### Data to process:
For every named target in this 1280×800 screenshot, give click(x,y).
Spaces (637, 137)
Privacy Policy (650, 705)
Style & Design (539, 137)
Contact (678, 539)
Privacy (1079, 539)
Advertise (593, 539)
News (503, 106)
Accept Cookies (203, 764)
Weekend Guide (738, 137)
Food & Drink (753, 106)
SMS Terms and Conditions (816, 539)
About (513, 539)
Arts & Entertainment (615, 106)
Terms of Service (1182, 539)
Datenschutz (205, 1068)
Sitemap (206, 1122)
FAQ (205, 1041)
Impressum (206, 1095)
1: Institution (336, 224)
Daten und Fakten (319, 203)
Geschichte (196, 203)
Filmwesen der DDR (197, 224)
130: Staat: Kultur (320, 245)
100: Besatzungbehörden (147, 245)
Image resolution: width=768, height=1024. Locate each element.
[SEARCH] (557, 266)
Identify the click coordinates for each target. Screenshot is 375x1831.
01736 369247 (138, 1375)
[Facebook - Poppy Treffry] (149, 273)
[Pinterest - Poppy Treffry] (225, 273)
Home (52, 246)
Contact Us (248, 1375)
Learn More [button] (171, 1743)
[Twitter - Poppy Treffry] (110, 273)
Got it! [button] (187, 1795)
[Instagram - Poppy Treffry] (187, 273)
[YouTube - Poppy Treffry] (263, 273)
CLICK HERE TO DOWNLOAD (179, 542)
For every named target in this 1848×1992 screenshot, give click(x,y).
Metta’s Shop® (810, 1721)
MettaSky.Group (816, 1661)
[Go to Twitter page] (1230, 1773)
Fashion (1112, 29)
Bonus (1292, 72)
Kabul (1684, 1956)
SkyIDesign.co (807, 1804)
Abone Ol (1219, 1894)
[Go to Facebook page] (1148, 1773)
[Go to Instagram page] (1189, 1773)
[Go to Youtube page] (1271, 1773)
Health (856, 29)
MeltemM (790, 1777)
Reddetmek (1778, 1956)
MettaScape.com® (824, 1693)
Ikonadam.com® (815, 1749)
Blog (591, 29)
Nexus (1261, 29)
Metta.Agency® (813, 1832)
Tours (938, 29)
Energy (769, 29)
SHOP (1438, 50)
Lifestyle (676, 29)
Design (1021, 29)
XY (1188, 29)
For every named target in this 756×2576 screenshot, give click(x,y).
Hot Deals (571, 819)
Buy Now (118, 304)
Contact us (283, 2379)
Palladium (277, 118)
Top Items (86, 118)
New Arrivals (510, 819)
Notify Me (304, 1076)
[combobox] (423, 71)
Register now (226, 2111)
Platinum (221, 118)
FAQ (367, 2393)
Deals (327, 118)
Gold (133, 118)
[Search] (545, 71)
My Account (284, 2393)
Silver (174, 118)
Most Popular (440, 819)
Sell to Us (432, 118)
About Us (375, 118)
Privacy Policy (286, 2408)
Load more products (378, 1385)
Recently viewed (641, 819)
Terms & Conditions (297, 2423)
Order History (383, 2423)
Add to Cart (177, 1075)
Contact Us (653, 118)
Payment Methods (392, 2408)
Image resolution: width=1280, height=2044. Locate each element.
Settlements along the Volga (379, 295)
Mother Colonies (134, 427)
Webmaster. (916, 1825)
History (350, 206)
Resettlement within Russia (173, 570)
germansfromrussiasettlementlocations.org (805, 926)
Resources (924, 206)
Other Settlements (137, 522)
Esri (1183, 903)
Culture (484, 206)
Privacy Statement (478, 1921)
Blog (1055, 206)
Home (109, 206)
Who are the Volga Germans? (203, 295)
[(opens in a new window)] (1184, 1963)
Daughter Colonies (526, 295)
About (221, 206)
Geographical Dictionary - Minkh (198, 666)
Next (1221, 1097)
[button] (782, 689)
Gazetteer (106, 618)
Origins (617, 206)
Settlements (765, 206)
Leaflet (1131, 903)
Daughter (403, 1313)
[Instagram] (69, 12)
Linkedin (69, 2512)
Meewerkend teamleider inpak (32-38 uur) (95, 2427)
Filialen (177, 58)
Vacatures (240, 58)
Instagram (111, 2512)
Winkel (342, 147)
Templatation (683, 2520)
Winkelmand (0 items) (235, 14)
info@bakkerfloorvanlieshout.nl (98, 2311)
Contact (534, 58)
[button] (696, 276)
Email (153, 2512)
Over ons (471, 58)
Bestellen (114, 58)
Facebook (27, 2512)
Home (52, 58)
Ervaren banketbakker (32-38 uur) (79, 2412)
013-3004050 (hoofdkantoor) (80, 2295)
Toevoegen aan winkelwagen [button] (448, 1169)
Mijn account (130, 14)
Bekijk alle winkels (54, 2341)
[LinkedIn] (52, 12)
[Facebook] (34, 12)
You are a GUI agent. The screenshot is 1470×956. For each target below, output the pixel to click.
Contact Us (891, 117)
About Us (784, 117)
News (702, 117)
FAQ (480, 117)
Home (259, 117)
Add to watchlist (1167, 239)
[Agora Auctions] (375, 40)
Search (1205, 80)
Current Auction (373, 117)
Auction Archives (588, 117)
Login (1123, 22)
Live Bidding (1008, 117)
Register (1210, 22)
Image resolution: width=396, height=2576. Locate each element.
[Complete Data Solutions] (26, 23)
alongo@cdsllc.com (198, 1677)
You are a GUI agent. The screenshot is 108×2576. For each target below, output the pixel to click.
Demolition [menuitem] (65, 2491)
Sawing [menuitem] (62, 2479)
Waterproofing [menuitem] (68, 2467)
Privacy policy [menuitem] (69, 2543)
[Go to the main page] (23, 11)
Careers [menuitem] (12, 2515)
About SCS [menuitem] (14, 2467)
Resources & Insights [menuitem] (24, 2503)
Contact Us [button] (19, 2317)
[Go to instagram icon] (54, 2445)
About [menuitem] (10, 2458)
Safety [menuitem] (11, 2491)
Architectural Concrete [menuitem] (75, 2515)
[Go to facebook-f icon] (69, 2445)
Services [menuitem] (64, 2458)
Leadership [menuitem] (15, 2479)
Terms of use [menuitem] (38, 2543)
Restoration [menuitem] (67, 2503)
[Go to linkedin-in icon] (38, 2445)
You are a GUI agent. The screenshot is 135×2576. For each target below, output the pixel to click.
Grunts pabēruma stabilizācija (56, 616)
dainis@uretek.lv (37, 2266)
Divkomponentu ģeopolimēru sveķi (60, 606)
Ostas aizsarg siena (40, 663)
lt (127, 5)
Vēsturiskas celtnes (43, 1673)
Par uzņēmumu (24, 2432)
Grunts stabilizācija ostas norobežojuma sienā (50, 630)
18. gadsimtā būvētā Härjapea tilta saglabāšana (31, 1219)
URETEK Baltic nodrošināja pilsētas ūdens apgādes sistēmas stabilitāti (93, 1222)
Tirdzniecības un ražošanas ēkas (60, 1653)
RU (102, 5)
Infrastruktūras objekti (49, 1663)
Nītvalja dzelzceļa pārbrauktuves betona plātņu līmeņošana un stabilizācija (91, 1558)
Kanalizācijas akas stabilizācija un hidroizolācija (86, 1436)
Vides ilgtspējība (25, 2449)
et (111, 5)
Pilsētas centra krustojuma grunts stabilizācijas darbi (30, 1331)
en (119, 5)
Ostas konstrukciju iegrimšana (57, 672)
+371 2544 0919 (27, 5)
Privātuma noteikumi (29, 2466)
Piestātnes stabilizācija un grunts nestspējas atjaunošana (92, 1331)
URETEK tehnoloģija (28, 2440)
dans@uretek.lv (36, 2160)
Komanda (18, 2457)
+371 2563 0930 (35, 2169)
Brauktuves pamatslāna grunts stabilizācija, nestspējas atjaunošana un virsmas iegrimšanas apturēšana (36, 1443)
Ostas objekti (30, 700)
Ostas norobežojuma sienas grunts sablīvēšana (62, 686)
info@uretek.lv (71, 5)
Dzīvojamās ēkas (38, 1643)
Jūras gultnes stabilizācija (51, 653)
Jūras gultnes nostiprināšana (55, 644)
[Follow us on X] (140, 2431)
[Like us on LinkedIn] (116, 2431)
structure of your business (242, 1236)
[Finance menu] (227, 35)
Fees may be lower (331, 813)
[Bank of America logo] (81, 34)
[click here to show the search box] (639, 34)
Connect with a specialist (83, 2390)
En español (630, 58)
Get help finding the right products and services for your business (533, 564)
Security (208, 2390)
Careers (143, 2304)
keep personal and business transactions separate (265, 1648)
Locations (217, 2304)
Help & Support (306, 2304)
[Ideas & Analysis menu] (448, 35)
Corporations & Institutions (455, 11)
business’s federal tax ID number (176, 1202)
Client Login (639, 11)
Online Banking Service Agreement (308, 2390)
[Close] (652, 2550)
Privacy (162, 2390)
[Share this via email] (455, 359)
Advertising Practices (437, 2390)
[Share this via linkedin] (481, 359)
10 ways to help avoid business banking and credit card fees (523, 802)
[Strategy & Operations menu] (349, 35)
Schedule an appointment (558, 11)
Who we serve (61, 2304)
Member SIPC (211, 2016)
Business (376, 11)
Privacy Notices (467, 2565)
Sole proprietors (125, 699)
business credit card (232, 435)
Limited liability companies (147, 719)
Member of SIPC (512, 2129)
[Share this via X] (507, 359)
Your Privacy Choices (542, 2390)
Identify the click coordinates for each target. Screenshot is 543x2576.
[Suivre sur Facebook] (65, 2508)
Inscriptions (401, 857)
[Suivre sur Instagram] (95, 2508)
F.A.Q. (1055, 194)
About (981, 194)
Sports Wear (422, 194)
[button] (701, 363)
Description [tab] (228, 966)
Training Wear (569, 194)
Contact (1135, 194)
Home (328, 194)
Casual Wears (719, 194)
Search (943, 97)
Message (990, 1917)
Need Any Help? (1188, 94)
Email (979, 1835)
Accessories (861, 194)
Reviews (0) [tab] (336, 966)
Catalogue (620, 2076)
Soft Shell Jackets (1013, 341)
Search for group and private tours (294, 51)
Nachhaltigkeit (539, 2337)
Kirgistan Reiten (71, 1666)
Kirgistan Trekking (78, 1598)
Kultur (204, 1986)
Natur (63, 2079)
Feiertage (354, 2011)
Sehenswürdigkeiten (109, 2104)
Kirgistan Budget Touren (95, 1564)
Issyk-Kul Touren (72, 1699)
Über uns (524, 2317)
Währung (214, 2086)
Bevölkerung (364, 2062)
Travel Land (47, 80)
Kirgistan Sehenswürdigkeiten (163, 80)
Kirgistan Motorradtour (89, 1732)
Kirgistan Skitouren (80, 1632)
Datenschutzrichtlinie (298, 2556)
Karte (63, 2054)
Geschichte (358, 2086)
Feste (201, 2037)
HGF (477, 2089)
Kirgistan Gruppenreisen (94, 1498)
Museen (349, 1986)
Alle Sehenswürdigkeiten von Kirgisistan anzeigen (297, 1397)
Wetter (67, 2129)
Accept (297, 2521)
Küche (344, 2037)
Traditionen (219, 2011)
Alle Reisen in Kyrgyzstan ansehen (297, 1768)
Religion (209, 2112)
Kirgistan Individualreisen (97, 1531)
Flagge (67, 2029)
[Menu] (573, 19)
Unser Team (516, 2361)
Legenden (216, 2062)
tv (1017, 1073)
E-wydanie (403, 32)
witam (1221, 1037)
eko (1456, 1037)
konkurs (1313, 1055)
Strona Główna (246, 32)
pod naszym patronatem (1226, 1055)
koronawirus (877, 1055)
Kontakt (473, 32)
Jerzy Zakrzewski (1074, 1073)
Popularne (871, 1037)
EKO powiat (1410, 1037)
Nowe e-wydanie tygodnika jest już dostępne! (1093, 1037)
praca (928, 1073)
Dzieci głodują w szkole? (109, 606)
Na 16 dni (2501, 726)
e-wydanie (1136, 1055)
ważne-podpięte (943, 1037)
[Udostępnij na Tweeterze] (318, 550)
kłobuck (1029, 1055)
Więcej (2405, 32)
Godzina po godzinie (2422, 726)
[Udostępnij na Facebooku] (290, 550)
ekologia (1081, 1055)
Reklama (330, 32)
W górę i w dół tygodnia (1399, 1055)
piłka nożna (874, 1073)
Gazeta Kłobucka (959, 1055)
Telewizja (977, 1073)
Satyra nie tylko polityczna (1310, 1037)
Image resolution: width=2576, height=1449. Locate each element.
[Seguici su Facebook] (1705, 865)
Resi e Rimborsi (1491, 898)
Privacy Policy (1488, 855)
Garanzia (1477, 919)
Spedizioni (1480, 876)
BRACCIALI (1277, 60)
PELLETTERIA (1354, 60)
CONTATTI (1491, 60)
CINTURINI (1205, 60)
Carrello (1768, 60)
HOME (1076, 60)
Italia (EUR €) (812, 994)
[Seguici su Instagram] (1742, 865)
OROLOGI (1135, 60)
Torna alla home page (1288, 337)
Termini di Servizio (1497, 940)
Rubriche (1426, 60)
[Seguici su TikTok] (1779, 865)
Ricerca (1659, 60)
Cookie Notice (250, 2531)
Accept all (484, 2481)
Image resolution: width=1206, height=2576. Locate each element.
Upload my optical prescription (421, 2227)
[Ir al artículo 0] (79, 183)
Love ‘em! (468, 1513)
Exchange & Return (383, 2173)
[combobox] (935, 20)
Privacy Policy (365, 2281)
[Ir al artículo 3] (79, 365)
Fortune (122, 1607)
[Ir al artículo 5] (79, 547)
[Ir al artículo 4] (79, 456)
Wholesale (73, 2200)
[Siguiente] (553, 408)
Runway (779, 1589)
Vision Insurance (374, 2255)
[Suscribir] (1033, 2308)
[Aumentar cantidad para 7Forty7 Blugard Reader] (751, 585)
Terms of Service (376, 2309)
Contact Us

### What is expected:
Through the line that holds "[SEARCH] (557, 266)", repeat the material above exactly, starting at its first line.

### Exercise output:
For every named target in this 1280×800 screenshot, give click(x,y).
Spaces (637, 137)
Privacy Policy (650, 705)
Style & Design (539, 137)
Contact (678, 539)
Privacy (1079, 539)
Advertise (593, 539)
News (503, 106)
Accept Cookies (203, 764)
Weekend Guide (738, 137)
Food & Drink (753, 106)
SMS Terms and Conditions (816, 539)
About (513, 539)
Arts & Entertainment (615, 106)
Terms of Service (1182, 539)
Datenschutz (205, 1068)
Sitemap (206, 1122)
FAQ (205, 1041)
Impressum (206, 1095)
1: Institution (336, 224)
Daten und Fakten (319, 203)
Geschichte (196, 203)
Filmwesen der DDR (197, 224)
130: Staat: Kultur (320, 245)
100: Besatzungbehörden (147, 245)
Image resolution: width=768, height=1024. Locate each element.
[SEARCH] (557, 266)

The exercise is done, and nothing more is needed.